▸ Work to do
Extract the lines starting with the line that contains "Task: Click the 4/7 date column header" and going on through the line that contains "Action: click(1536, 137)", both included, and reproduce them without any change. Leave the pictures out of your answer.

▸ Input

·····

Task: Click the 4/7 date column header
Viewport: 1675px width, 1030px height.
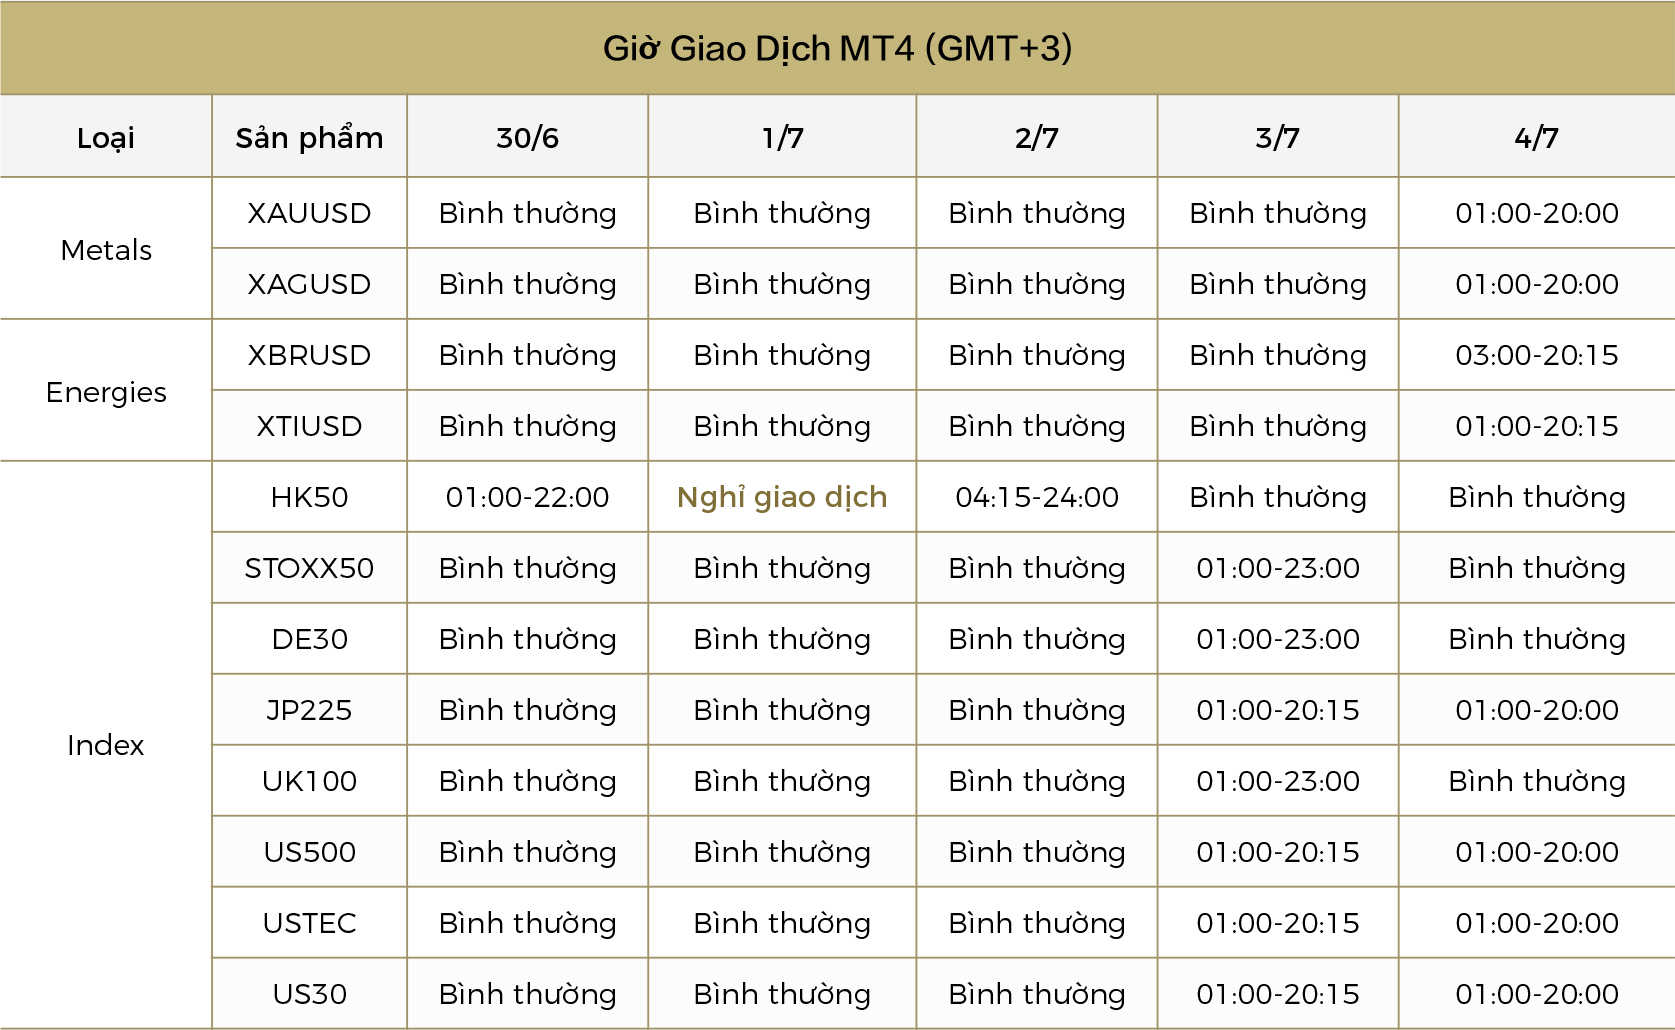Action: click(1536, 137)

·····

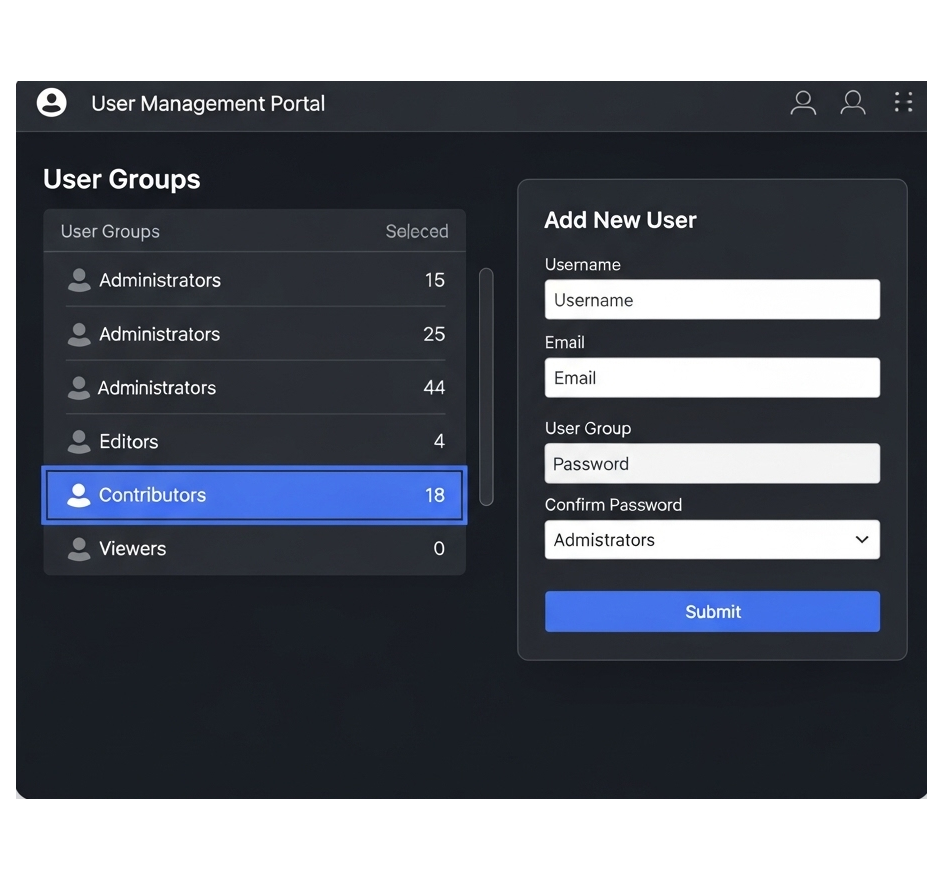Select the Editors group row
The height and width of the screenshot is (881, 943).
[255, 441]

·····

▸ Response to the task
Task: Click the 4/7 date column header
Viewport: 1675px width, 1030px height.
Action: click(1536, 137)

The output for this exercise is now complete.